### What the exercise asks
Among the records below, find the line that has "The height and width of the screenshot is (531, 1025)."; from there, give the lines again exactly, and stop after the line that has "You are a computer-use agent. Viewport: 1024px".

Saved data entries:
------------------------------------

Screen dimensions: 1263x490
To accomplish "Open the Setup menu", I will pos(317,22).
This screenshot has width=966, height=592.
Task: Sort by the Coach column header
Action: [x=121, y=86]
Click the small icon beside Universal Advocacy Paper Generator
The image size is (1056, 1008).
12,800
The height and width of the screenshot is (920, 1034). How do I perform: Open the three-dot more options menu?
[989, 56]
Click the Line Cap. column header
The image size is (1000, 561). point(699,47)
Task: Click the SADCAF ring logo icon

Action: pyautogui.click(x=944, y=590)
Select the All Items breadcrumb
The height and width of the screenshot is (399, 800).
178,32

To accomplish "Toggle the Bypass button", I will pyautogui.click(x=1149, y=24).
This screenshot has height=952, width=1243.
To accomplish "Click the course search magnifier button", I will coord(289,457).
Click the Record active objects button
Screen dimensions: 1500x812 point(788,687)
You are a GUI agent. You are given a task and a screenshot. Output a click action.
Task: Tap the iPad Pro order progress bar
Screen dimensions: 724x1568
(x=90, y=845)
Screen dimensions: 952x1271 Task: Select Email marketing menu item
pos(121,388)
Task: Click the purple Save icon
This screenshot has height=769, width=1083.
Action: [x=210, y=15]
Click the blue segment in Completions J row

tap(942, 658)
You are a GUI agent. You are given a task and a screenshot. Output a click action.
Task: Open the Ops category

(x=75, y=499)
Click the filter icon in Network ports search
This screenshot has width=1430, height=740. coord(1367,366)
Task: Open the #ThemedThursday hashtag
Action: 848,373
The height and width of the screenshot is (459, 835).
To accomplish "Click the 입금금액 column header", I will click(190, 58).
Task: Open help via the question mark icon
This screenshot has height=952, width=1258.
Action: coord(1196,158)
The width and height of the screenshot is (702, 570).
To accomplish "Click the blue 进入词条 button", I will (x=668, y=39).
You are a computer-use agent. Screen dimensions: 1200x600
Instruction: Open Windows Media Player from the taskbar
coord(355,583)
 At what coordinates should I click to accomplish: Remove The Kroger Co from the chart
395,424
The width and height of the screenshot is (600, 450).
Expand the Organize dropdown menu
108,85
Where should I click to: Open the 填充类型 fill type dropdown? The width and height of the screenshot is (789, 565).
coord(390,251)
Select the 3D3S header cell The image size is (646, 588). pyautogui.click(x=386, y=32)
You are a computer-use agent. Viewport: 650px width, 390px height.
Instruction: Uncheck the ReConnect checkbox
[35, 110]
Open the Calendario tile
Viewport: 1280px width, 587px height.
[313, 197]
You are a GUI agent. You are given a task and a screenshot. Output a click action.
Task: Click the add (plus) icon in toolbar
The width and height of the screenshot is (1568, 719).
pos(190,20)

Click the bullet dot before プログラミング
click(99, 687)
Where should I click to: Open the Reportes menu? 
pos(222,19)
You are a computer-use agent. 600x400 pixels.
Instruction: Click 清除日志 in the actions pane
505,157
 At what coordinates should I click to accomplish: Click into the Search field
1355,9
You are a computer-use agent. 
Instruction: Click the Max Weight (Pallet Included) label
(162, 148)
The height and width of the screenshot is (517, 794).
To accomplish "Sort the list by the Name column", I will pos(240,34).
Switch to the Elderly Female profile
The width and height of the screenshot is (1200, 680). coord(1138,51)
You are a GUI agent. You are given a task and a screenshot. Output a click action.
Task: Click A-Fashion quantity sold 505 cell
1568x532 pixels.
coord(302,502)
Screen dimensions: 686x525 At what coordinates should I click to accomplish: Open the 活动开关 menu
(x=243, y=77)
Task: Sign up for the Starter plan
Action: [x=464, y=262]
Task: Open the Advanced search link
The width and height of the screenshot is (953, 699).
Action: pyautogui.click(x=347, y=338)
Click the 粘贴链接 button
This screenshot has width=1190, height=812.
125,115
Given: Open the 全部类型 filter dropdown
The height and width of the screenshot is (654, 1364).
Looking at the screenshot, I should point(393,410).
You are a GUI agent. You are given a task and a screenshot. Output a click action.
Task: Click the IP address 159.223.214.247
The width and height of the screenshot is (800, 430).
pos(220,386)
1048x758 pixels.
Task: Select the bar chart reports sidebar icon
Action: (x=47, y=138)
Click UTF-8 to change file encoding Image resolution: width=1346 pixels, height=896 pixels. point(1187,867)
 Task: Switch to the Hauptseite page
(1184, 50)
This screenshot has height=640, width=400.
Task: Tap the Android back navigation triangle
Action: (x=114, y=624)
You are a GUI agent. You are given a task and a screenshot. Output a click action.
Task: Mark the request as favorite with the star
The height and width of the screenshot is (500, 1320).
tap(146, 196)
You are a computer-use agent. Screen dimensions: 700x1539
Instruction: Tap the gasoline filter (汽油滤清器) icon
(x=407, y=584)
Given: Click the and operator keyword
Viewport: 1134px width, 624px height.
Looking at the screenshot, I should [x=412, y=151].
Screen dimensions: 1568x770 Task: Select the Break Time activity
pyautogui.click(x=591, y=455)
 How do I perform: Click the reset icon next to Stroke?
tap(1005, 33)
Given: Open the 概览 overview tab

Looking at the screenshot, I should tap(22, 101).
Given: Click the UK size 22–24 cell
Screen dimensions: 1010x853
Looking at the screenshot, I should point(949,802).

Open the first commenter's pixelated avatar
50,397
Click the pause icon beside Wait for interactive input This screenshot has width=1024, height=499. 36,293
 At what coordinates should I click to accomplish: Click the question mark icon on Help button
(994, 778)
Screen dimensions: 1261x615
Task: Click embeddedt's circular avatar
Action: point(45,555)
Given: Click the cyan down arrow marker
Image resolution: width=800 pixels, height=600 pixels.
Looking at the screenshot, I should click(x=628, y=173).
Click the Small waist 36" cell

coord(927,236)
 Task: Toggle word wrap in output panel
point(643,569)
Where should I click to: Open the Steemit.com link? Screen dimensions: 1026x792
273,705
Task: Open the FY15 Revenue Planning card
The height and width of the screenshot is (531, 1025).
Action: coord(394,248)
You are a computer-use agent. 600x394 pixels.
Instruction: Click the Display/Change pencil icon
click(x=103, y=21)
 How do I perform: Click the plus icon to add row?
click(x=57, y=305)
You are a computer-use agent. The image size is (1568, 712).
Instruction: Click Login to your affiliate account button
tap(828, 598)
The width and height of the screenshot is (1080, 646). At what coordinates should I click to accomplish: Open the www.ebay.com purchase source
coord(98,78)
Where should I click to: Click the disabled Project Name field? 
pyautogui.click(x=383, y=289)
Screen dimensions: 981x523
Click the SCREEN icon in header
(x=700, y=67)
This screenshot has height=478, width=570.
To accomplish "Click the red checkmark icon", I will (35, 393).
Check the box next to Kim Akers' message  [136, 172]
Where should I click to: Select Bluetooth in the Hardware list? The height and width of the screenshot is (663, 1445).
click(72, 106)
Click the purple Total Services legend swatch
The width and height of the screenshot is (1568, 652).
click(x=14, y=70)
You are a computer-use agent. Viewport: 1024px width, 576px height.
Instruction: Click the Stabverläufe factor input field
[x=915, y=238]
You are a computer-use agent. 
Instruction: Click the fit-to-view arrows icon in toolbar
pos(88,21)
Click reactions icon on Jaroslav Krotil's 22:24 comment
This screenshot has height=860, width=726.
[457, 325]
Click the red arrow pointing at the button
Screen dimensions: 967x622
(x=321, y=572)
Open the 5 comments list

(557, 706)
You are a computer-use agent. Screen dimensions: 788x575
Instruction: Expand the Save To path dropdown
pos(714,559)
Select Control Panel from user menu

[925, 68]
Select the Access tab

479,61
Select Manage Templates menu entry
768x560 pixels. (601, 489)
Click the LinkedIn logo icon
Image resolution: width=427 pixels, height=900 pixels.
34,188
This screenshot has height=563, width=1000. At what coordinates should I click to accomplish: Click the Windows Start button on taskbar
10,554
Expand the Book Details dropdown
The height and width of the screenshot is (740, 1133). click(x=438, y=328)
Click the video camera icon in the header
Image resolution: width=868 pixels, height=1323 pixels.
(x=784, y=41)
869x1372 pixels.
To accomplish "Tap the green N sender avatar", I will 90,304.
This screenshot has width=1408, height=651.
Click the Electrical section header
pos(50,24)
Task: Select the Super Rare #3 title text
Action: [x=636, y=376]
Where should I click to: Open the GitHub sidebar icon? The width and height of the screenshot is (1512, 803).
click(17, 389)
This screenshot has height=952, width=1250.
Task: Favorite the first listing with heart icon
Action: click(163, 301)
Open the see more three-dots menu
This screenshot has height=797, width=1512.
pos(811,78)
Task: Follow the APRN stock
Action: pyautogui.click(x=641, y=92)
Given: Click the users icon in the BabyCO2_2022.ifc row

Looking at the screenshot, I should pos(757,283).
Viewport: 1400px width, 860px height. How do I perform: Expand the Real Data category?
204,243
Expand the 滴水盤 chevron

------------------------------------

### Answer section
The height and width of the screenshot is (531, 1025).
Action: coord(394,248)
You are a computer-use agent. 600x394 pixels.
Instruction: Click the Display/Change pencil icon
click(x=103, y=21)
 How do I perform: Click the plus icon to add row?
click(x=57, y=305)
You are a computer-use agent. The image size is (1568, 712).
Instruction: Click Login to your affiliate account button
tap(828, 598)
The width and height of the screenshot is (1080, 646). At what coordinates should I click to accomplish: Open the www.ebay.com purchase source
coord(98,78)
Where should I click to: Click the disabled Project Name field? 
pyautogui.click(x=383, y=289)
Screen dimensions: 981x523
Click the SCREEN icon in header
(x=700, y=67)
This screenshot has height=478, width=570.
To accomplish "Click the red checkmark icon", I will (35, 393).
Check the box next to Kim Akers' message  [136, 172]
Where should I click to: Select Bluetooth in the Hardware list? The height and width of the screenshot is (663, 1445).
click(72, 106)
Click the purple Total Services legend swatch
The width and height of the screenshot is (1568, 652).
click(x=14, y=70)
You are a computer-use agent. Viewport: 1024px width, 576px height.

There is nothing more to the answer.